## EXERCISE DESCRIPTION
Repeat exactly the line that contains "Where should I" and every line after it, down to the last line of the entries below. Do not include pictures.
━━━━━━━━━━━━━━━━━━━━━━━━━━━━━━
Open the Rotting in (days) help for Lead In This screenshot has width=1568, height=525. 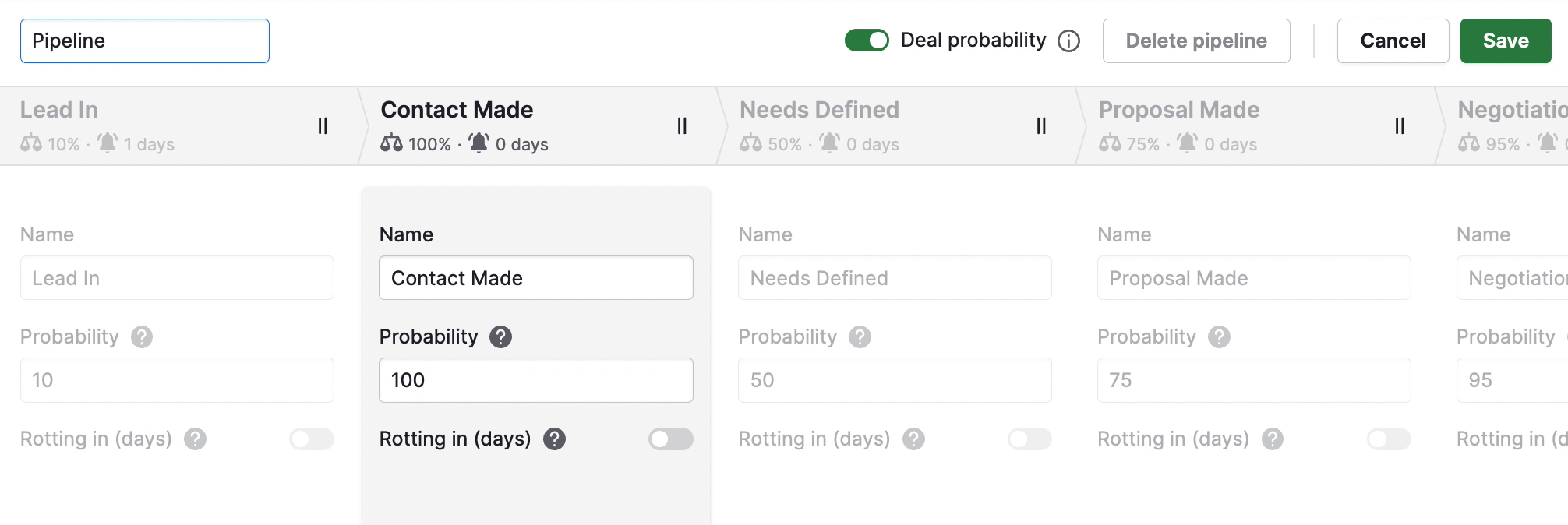(196, 439)
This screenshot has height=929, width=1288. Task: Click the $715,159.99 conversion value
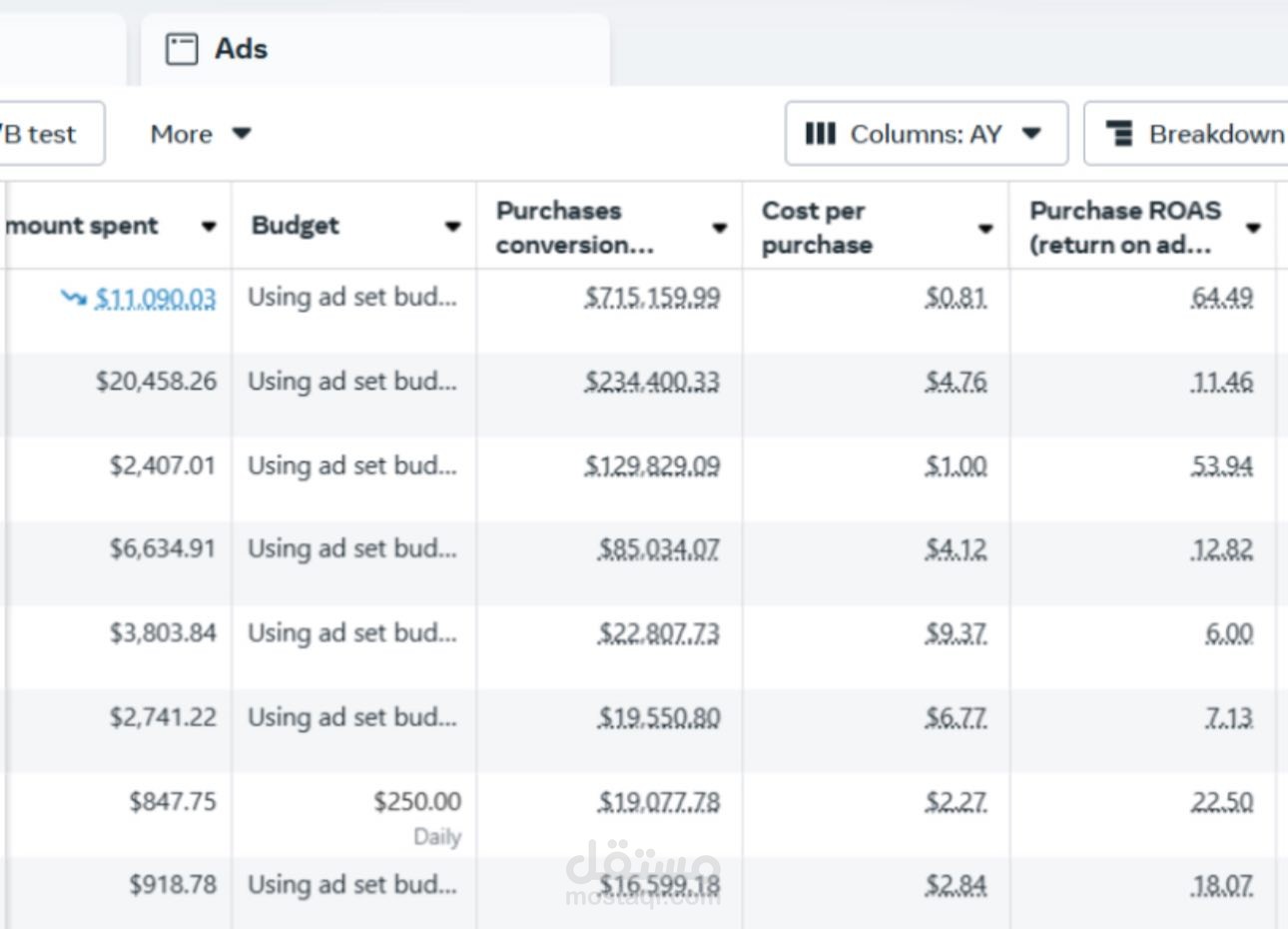pos(652,298)
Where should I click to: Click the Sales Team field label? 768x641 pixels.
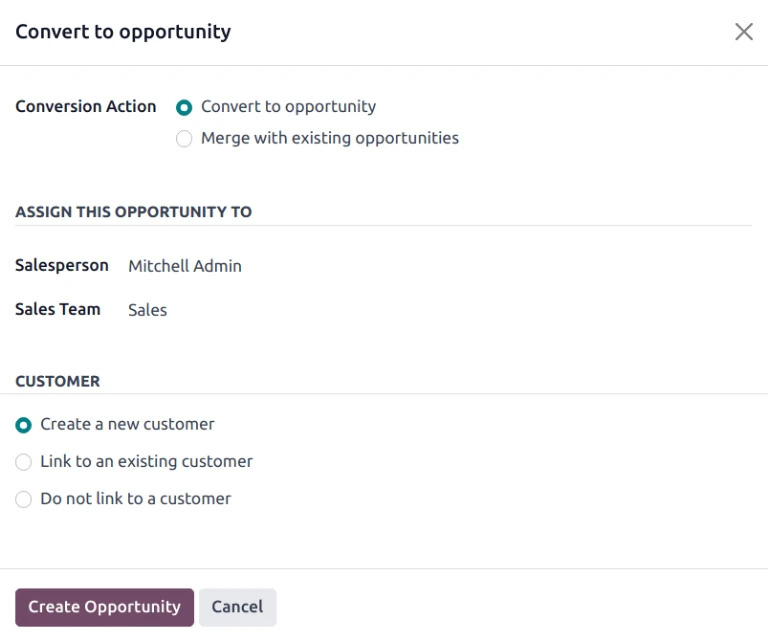coord(58,309)
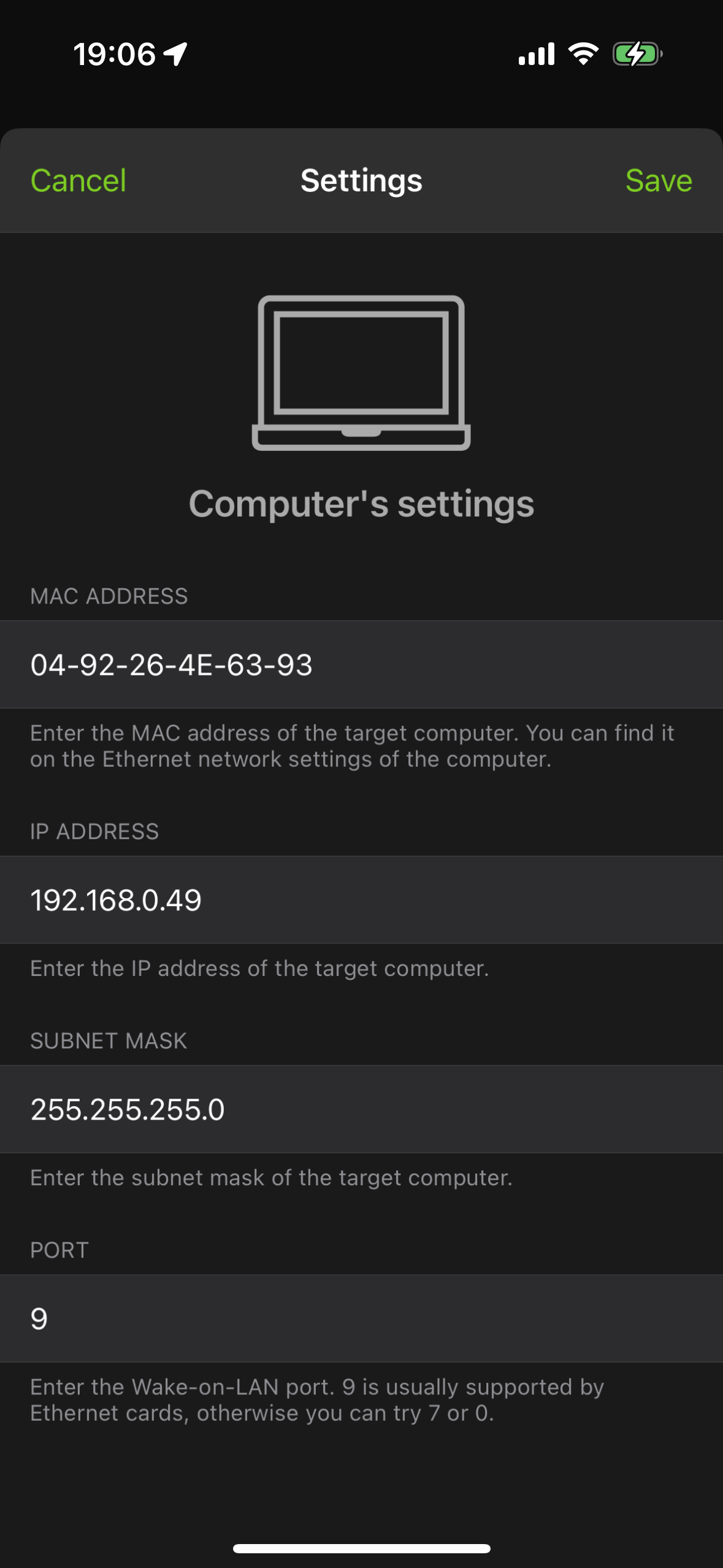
━━━━━━━━━━━━━━━━━━━━━━━━━━━━━━
## WRITTEN RESPONSE
Where should I click to: Click the Sales Team field label? 768x641 pixels.
coord(58,309)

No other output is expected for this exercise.